» **Required work**
a: In the passage on the concept of ethnicity below, who coined the term sociologically, and in what year?
b: Copy the stretch of the passage on the concept of ethnicity from "Furthermore, the collapse" through "these definitional issues.", word for word.
c: Can you write the next part of the passage on the concept of ethnicity, picking up after its final sentence?

» **Selected excerpt**
%%

Although the term ‘ethnicity’ has its roots in the Greek term ethnos/ethnikos, which was commonly used to describe pagans, that is non-Hellenic and, later, non-Jewish (Gentile) or non-Christian, second-class peoples, its academic and popular use is fairly modern.
Sociologically speaking, the term was coined by D. Riesman in 1953 and it gained wider use only during the 1960s and 1970s. However, from its inception ethnicity has remained a ‘hot potato’ of sociology. Although the term was coined to make sense of a specific form of cultural difference, it acquired a rather different set of meanings. While the Anglo-American tradition adopted ‘ethnicity’ mostly as a substitute for minority groups within a larger society of the nation-state, the European tradition regularly opted to use ethnicity as a synonym for nationhood defined historically by descent or territory. At the same time both traditions shared a joint aim to replace what had become a popular, but heavily compromised (due to the Nazi experiment), concept of ‘race’. Nevertheless, popular discourses, in both Europe and North America, have ‘racialized’ the concept of ethnicity, that is ‘race’ was largely preserved (in its quasi-biological sense) and has only now been used interchangeably with ‘ethnicity’.
Furthermore, the collapse of the colonial world in the 1950s and 1960s has brought even more confusion on questions of ‘race’, culture and ethnicity. The homelands of former European colonizers have become populated with new, post-colonial immigrants, who are visibly different. Following the consolidation of North American popular and legislative discourse these groups have also become defined as ‘ethnic’, thus simultaneously preserving old definitions of historical ethnicity by descent or territory (i.e., Welsh, Flamans,Walloons, etc.) while adding the new definition of ethnicity as an immigrant minority (i.e., Pakistani,West Indian, Sri Lankan, etc.). The fall of communism and the break up of the Soviet-style federations along ‘ethnic’ lines and the emergence of ‘ethnic cleansing’ policies in the Balkans and Caucasus have further complicated these definitional issues.

%%

» **Information given**

%%

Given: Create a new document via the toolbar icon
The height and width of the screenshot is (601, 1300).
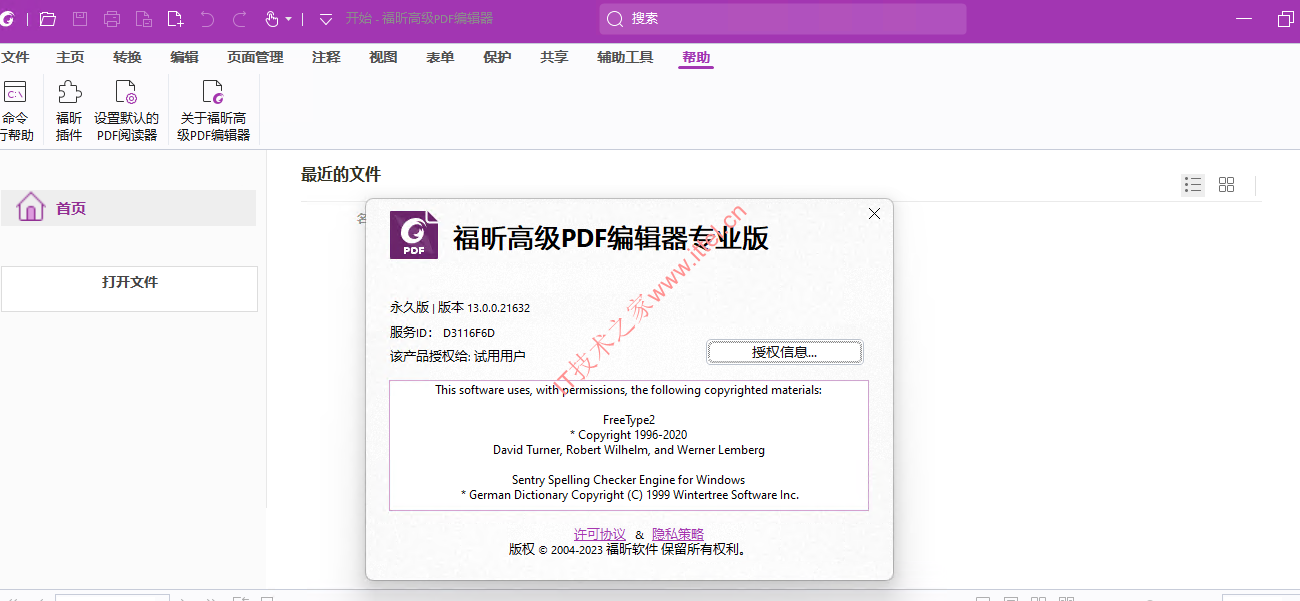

%%
%%

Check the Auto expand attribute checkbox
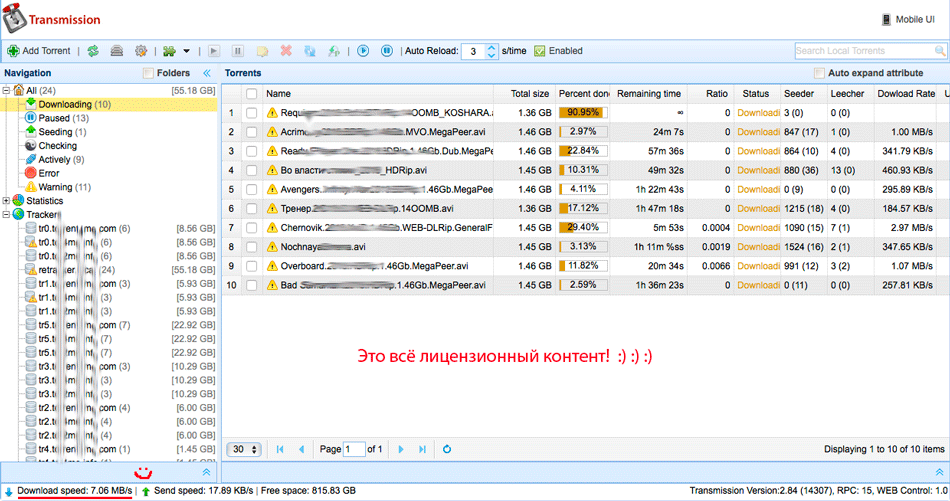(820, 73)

%%

» **Results in order**
a: D. Riesman coined it in 1953.

b:
Furthermore, the collapse of the colonial world in the 1950s and 1960s has brought even more confusion on questions of ‘race’, culture and ethnicity. The homelands of former European colonizers have become populated with new, post-colonial immigrants, who are visibly different. Following the consolidation of North American popular and legislative discourse these groups have also become defined as ‘ethnic’, thus simultaneously preserving old definitions of historical ethnicity by descent or territory (i.e., Welsh, Flamans,Walloons, etc.) while adding the new definition of ethnicity as an immigrant minority (i.e., Pakistani,West Indian, Sri Lankan, etc.). The fall of communism and the break up of the Soviet-style federations along ‘ethnic’ lines and the emergence of ‘ethnic cleansing’ policies in the Balkans and Caucasus have further complicated these definitional issues.

c:
With the wars on former Yugoslav soil, extensive and influential mass media coverage of ‘ethnic conflict’ has seen the term ‘ethnic’ degenerate into a synonym for tribal, primitive, barbaric and backward. Finally, the ever-increasing influx of asylum seekers, refugees and economic migrants to Western Europe,North America and Australia,who do not necessarily express visible or significant physical, cultural or religious differences to their hosts, together with their uncertain legal status (i.e., waiting for a decision on asylum), has relegated the term ‘ethnic’ to a quasi-legislative domain. In this context, the term ‘ethnicity’ often refers again to non citizens who inhabit ‘our land’, just as it did in the days of ancient Greece and Judea; that is, to second-class peoples.